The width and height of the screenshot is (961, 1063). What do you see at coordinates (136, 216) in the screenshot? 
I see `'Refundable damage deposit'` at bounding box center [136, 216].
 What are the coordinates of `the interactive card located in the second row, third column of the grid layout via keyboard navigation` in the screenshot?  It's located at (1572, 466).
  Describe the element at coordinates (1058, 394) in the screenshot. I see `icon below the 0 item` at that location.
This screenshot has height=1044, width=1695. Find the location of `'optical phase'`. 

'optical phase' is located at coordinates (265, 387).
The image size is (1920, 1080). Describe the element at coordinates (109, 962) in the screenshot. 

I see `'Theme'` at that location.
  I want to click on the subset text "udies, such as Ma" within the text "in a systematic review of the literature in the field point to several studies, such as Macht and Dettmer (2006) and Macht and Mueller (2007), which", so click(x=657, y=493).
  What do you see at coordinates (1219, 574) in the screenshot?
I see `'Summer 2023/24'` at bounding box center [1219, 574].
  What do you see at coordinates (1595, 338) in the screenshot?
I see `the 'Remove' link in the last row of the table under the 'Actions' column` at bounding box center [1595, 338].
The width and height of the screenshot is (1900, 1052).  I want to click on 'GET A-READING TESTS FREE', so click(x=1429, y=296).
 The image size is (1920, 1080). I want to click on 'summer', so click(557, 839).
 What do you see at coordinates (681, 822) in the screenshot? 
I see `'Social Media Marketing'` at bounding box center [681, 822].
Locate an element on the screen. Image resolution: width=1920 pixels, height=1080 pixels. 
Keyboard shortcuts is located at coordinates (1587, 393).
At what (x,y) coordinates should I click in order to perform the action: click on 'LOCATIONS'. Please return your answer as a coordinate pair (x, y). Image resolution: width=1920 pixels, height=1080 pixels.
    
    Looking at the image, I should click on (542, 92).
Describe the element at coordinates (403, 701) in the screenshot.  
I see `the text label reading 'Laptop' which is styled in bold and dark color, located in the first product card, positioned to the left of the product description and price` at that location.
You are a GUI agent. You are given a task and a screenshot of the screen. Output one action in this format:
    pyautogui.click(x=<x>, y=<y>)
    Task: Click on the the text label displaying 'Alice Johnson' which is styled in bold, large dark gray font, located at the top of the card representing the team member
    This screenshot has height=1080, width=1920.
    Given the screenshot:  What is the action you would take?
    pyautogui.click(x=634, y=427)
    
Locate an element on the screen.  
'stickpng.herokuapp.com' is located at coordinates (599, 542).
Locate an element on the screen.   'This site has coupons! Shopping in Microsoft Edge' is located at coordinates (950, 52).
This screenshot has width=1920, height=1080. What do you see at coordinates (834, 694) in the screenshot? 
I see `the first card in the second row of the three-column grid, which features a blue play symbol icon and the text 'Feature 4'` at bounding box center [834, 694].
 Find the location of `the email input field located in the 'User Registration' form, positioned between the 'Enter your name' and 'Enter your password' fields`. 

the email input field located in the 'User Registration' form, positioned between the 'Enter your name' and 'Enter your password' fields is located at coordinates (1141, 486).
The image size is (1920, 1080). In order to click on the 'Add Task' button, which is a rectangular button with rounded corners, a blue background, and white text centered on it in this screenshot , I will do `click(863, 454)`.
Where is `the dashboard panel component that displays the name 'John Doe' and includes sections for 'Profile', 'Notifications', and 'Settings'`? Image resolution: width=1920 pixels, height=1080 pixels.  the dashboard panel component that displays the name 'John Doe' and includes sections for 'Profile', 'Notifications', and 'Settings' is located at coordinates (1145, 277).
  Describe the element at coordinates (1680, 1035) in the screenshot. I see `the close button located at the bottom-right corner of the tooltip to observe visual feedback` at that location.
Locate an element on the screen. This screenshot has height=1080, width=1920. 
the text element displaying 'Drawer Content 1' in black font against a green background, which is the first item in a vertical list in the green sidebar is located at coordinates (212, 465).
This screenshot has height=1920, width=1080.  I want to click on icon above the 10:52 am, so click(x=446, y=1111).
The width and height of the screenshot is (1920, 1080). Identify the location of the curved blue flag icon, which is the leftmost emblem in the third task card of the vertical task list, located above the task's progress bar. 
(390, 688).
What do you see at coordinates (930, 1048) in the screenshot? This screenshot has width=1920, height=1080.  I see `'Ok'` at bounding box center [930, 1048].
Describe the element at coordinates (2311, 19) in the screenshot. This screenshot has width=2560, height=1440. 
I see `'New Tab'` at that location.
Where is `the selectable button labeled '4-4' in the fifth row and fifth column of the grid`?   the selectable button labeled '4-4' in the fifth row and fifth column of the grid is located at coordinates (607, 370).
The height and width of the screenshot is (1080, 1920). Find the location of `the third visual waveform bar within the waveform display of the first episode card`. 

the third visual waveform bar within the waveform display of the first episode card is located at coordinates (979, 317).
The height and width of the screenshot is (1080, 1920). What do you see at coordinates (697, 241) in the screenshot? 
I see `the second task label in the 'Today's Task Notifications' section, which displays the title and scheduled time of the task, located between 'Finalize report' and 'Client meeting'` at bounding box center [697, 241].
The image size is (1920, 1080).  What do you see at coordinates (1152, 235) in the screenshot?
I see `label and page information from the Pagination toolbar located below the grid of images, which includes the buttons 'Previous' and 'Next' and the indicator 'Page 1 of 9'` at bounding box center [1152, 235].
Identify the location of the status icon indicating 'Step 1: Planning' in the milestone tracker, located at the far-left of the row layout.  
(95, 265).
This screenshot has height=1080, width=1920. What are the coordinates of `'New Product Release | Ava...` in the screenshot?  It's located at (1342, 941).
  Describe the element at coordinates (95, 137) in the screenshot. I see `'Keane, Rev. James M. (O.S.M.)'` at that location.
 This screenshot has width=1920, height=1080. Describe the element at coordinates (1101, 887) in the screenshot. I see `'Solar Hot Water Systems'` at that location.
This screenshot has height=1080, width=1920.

The task: Please swap "Locate an element on the screen" for "Find an element on the screen" in the material from the line with "coordinates (1145, 277)." up to and including the line with "This screenshot has height=1920, width=1080.", and give back only those lines with everything else unchanged.

Problem solution:
Where is `the dashboard panel component that displays the name 'John Doe' and includes sections for 'Profile', 'Notifications', and 'Settings'`? Image resolution: width=1920 pixels, height=1080 pixels.  the dashboard panel component that displays the name 'John Doe' and includes sections for 'Profile', 'Notifications', and 'Settings' is located at coordinates (1145, 277).
  Describe the element at coordinates (1680, 1035) in the screenshot. I see `the close button located at the bottom-right corner of the tooltip to observe visual feedback` at that location.
Find an element on the screen. This screenshot has height=1080, width=1920. 
the text element displaying 'Drawer Content 1' in black font against a green background, which is the first item in a vertical list in the green sidebar is located at coordinates (212, 465).
This screenshot has height=1920, width=1080.  I want to click on icon above the 10:52 am, so click(x=446, y=1111).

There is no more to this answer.